The way I had imagined it is that the combined definitions do not contradict the base ones. So, in this case, ("glottal", "stop") would only account for [+cg], while the rest of the features are still derived from the base definitions of "glottal" and "stop". That would save us the ordering, checking for largest subset, checking if subsets overlap, etc. Long story short: If we design it so that the tuples and the singleton features are safe to apply (given the correct order), lookup should not be a problem.
We could just extract the keys that are of type tuple from the feature dictionary, and then check which ones apply to a given featureset.
But how do you match glottal and stop then? You still must iterate over the features, right? So my suggestion would be to declare these as "post-processing" then, and make another feature dictionary or a list of features. So first, you proceed in the way we outlined above, then you refine the feature vector for those cases where the features match. You could here even use absence, I would say.

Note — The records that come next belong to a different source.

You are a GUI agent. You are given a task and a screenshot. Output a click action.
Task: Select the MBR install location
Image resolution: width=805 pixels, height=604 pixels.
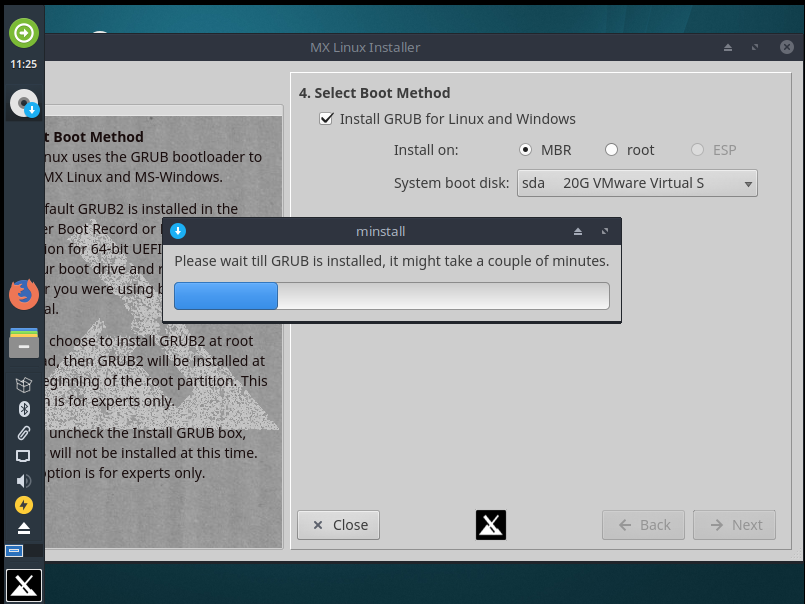point(526,150)
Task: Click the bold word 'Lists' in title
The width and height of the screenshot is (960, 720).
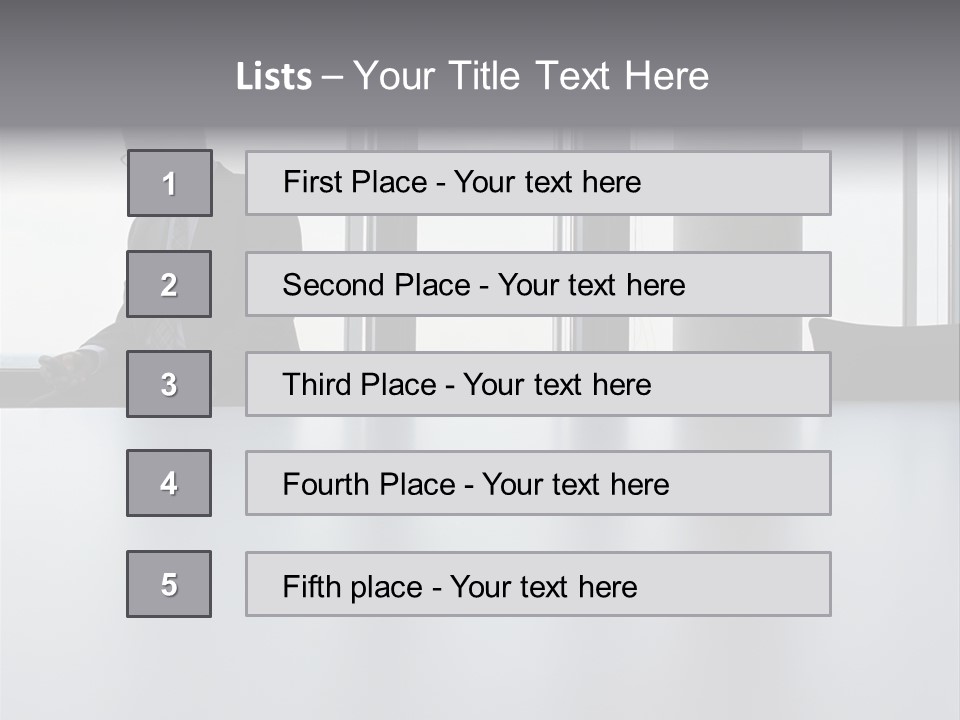Action: click(x=273, y=77)
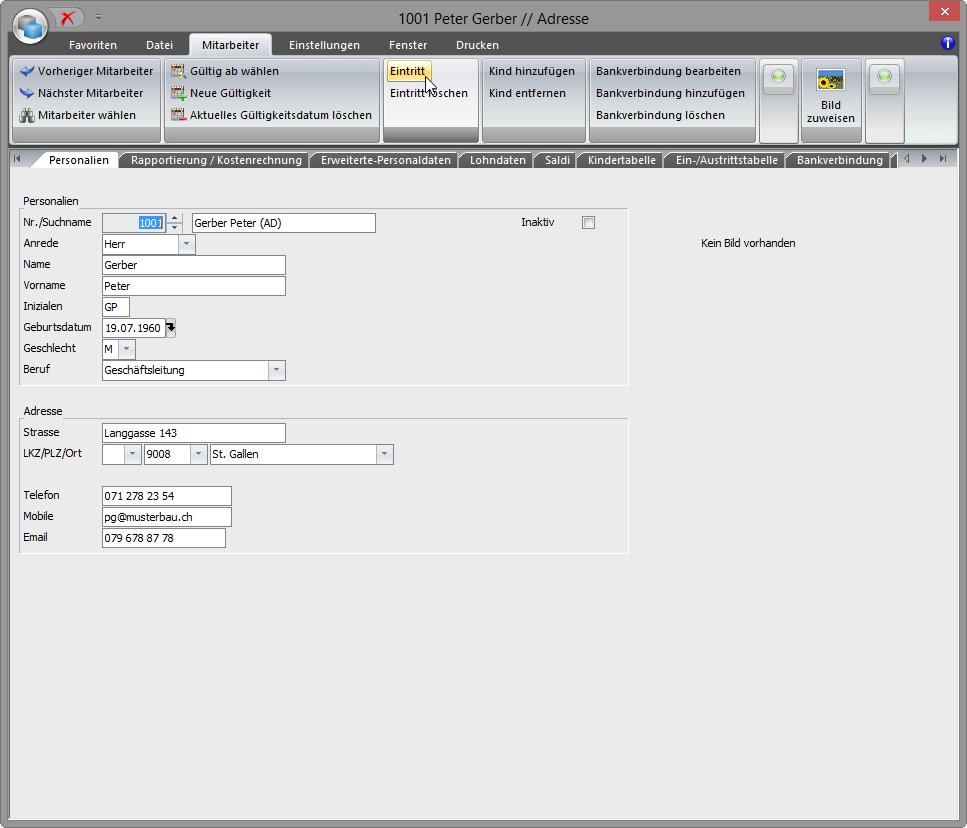Click the Gültig ab wählen calendar icon
The width and height of the screenshot is (967, 828).
(178, 72)
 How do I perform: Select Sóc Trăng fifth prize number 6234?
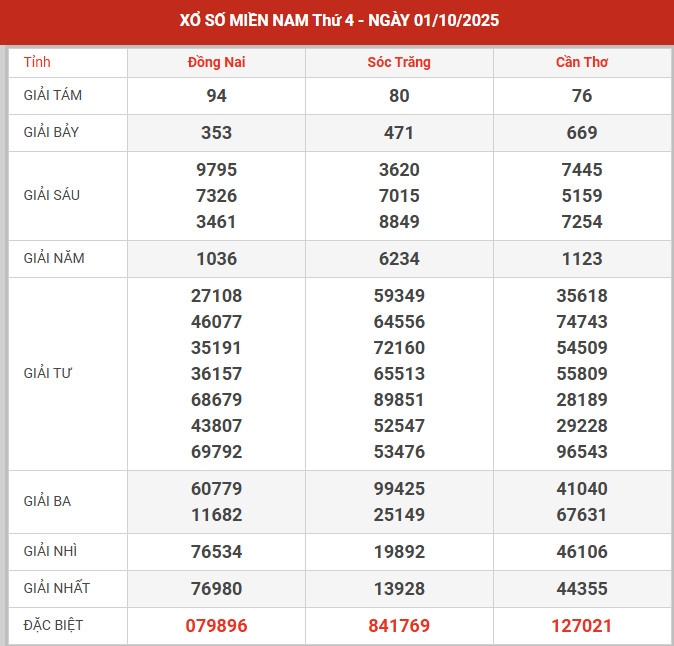point(399,258)
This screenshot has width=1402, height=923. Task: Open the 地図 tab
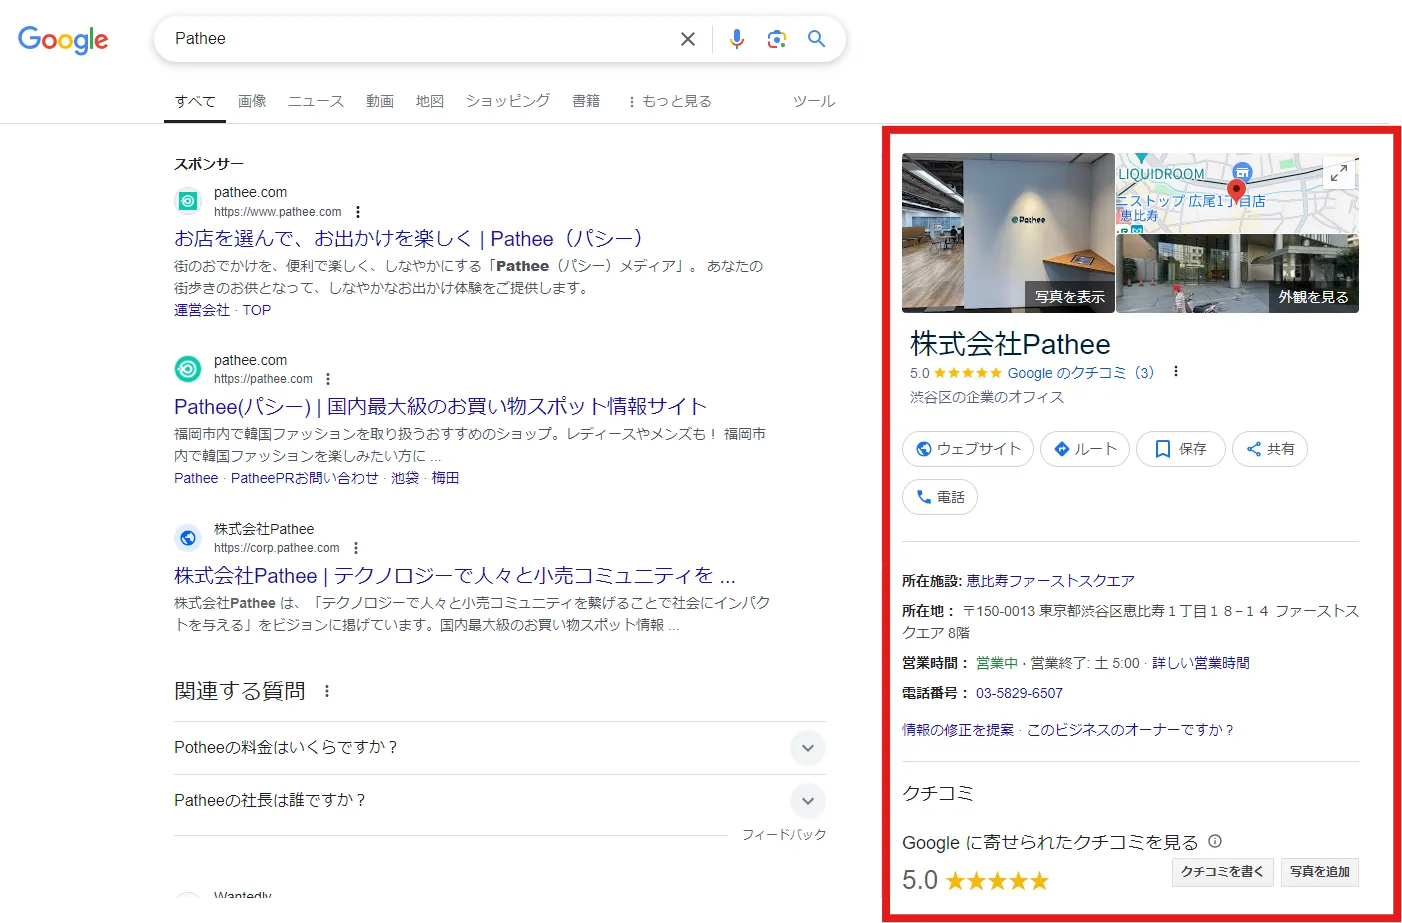pyautogui.click(x=429, y=100)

Yes, we would still need to iterate over the features, but in this setting we are talking about O(n) complexity, because we don't need to go back and forth, match and modify, etc.
Those conditional/joint feature definitions, as far as I can tell, always apply to the base sound. If we process them post-hoc - so after processing the whole sound - I am worried that we might accidentally overwrite some modifications made by secondary articulatory modifiers. I think, the clean way therefore would be to process them between processing the base sound and the modifiers. Of course, nothing speaks against declaring those joint definitions in a separate dictionary.
3 iterations are also fine!
Of course it is computationally feasible, but I don't think it is necessary in the first place.
I think, the clean way therefore would be to process them between processing the base sound and the modifiers. Of course, nothing speaks against declaring those joint definitions in a separate dictionary.
These are 3 iterations, right?
Explicit is better than implicit.
The feature system you use, @arubehn, is not transparent from the code by now. My suggestion: make a json file, some dictionary, and give the feature plus some information. In general, with your data, it may be useful to use json, as it is easy to read from python, and you have basically some kind of a look-up-strucutre. It is a bit more verbose, requires a bit more hand-writing first, but it is more transparent.
You can read json then with the json-library.